Reproduce exactly, from the data that follows, the line with "Task: View the 62 Branches list", the line with "has height=644, width=644.", and every line that lies between them.

◇ ◇ ◇ ◇ ◇ ◇ ◇

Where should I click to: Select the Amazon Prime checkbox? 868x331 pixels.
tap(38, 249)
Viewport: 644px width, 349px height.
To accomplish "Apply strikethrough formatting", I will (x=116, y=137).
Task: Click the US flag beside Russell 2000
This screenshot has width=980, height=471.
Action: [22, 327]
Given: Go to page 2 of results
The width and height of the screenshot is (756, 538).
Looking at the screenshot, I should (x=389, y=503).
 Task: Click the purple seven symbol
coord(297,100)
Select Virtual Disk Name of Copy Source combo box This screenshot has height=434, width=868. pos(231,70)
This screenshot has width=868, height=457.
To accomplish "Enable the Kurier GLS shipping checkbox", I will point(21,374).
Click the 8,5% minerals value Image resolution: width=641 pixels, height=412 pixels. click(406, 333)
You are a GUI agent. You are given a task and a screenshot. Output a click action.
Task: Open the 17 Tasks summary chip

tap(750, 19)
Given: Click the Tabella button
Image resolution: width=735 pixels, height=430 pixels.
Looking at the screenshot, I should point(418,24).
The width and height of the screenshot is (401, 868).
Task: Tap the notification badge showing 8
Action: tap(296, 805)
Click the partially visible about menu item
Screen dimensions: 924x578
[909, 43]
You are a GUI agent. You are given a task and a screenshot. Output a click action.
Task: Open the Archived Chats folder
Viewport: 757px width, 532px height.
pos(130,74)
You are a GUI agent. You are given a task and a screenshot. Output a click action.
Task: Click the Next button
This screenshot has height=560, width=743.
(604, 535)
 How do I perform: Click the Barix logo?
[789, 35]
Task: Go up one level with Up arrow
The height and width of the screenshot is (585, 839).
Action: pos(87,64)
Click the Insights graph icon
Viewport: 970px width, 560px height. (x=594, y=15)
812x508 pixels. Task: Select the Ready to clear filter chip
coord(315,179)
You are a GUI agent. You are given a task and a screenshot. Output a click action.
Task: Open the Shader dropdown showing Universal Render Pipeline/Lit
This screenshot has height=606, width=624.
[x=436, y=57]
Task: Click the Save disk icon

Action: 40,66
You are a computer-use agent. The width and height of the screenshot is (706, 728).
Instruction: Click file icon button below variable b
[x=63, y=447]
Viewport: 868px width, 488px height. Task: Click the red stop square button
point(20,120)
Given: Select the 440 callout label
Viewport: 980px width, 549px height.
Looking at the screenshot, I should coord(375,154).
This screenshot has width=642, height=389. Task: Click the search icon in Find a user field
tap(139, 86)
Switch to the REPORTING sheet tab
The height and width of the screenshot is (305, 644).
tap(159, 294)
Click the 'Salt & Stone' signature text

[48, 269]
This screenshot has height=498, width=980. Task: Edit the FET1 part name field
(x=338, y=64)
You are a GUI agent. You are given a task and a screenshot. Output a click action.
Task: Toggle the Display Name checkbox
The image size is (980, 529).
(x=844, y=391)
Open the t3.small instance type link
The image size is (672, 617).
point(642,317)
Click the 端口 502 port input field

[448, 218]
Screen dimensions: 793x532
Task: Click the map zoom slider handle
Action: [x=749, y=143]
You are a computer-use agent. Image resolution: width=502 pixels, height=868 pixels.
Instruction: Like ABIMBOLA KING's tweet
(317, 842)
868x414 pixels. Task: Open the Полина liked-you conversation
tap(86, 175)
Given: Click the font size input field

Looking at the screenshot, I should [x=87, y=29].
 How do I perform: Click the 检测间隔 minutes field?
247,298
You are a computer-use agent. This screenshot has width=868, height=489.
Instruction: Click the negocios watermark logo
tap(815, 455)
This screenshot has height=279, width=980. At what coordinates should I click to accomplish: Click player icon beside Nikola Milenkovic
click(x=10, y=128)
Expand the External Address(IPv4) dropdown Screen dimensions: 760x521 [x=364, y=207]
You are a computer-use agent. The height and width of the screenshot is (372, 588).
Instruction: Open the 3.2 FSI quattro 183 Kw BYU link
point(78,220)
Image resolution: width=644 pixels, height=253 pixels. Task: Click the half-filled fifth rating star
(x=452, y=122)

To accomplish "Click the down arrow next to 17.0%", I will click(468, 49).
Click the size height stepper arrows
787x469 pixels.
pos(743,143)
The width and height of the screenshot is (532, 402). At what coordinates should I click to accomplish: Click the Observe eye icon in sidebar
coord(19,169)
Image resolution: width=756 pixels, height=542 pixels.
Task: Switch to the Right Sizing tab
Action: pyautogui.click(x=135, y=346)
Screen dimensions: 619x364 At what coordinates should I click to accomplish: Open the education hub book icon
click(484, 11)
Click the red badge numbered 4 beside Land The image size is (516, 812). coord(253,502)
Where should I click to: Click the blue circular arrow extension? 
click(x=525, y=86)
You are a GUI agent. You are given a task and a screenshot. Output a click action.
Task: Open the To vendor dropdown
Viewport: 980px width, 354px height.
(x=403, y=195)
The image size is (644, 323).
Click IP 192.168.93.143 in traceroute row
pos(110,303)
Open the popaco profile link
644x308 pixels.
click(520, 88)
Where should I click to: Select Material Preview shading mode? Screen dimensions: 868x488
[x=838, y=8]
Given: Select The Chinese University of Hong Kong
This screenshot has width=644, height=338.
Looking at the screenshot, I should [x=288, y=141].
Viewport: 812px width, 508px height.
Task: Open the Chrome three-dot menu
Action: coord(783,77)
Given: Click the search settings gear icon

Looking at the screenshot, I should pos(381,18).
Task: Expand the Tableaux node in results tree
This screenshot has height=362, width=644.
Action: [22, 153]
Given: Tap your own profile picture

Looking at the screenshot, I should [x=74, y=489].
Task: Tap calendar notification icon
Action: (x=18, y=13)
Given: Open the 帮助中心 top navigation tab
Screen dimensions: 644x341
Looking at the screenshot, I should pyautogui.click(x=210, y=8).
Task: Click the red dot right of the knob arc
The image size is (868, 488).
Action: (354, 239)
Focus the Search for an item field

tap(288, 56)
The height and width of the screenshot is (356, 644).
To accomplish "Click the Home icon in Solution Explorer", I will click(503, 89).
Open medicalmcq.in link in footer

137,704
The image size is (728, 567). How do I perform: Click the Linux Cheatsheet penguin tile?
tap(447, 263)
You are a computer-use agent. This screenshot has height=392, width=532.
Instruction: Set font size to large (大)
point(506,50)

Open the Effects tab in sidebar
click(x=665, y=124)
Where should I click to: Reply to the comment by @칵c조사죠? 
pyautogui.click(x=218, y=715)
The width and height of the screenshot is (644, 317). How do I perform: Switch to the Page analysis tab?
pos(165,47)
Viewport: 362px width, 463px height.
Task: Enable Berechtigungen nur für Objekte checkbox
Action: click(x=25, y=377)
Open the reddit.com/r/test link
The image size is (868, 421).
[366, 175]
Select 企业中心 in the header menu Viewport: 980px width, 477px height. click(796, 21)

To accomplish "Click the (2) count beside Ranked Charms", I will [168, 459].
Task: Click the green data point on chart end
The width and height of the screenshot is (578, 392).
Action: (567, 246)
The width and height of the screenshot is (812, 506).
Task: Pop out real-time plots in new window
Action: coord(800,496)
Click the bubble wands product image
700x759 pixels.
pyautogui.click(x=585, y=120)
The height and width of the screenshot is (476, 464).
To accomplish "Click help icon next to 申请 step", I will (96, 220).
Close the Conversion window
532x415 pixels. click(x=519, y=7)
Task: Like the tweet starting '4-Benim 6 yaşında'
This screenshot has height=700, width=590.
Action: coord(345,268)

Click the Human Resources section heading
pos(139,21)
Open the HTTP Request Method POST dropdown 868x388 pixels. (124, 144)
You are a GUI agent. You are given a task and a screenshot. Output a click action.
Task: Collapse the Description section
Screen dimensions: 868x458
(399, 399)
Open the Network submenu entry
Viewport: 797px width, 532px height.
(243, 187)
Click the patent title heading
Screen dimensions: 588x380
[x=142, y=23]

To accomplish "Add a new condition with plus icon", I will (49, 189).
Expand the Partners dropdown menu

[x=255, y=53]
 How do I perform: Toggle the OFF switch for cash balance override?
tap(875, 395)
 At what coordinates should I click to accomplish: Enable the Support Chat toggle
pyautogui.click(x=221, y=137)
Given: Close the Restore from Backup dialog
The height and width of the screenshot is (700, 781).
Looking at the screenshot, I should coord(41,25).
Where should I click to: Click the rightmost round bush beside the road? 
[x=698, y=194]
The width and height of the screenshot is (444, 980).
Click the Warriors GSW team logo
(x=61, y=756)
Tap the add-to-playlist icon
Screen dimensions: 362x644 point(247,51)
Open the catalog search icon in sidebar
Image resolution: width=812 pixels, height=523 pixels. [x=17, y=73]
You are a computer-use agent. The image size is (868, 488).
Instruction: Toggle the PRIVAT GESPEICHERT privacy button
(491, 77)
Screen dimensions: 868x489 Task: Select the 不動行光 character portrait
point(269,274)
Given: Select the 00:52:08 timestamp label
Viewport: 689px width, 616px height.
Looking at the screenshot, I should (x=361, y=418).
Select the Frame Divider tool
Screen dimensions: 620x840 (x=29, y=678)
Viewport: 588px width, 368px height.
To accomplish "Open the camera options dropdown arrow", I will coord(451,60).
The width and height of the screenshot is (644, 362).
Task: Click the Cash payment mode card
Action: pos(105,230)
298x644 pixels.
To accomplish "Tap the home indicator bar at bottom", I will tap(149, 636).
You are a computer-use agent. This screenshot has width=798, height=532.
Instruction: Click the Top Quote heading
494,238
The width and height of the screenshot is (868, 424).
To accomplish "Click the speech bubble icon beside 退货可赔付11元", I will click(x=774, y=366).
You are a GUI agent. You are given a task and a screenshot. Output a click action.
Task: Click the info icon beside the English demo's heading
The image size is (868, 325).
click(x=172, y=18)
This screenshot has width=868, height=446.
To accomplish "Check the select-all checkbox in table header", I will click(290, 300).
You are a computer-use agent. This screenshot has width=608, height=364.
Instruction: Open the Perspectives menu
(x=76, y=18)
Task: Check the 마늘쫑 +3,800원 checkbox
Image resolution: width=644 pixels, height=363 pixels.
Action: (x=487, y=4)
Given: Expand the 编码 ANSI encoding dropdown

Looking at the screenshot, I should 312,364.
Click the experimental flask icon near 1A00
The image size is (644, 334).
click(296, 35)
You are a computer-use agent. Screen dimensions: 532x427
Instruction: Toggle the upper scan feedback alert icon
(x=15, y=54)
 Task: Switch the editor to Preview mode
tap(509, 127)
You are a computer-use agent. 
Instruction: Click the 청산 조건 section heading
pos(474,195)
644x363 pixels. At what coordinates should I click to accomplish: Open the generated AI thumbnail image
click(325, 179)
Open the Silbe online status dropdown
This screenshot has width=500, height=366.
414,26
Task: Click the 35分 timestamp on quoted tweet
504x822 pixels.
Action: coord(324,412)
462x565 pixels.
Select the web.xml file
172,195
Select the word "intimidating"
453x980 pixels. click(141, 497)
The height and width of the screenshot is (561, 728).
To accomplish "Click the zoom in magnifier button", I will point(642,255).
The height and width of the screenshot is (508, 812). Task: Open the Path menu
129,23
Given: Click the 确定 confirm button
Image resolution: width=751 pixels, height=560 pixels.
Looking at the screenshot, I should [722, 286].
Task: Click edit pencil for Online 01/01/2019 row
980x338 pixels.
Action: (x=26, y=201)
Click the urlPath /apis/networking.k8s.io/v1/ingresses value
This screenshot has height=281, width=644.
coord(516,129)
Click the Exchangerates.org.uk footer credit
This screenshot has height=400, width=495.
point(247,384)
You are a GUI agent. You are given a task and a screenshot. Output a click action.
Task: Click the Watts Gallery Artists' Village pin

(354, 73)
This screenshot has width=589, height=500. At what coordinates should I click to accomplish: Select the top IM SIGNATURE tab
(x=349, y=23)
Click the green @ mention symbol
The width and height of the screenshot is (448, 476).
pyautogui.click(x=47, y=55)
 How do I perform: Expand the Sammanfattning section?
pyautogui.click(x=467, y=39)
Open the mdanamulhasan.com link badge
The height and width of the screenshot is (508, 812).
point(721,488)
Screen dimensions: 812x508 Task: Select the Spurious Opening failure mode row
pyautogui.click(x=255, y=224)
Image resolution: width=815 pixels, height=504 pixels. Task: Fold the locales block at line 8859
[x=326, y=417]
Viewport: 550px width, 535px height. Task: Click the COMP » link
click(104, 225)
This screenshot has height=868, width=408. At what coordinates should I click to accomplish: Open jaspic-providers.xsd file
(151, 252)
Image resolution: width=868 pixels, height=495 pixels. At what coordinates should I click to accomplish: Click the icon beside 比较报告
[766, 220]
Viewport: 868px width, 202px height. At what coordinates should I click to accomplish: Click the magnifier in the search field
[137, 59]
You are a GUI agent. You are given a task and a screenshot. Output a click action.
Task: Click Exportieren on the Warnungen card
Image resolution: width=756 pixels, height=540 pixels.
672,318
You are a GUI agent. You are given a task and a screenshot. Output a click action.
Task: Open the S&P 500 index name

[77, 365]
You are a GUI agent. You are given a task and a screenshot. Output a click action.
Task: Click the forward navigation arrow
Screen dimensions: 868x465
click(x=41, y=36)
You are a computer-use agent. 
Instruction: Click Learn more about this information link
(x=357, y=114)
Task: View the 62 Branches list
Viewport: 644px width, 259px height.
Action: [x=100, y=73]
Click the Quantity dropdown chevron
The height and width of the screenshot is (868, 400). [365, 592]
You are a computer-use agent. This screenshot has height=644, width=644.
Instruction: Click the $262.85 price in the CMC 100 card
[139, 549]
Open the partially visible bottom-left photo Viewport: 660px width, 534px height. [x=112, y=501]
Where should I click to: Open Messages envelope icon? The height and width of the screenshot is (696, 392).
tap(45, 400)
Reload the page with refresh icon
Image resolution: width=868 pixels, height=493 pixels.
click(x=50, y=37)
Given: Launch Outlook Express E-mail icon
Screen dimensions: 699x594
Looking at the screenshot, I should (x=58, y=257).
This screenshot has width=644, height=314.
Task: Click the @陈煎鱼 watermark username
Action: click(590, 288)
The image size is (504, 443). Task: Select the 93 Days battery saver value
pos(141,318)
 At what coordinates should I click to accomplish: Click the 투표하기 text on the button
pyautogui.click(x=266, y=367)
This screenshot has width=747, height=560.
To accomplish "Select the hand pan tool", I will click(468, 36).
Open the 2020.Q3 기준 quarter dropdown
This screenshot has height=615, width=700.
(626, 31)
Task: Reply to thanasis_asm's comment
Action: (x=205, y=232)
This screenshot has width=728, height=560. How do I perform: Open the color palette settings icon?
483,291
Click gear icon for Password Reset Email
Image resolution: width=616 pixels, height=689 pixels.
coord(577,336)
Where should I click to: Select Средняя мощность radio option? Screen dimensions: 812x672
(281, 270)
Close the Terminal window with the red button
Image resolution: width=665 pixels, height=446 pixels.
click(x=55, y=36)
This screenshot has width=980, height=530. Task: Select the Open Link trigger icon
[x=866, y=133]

◇ ◇ ◇ ◇ ◇ ◇ ◇

§ Finished exercise:
Task: View the 62 Branches list
Viewport: 644px width, 259px height.
Action: [x=100, y=73]
Click the Quantity dropdown chevron
The height and width of the screenshot is (868, 400). [365, 592]
You are a computer-use agent. This screenshot has height=644, width=644.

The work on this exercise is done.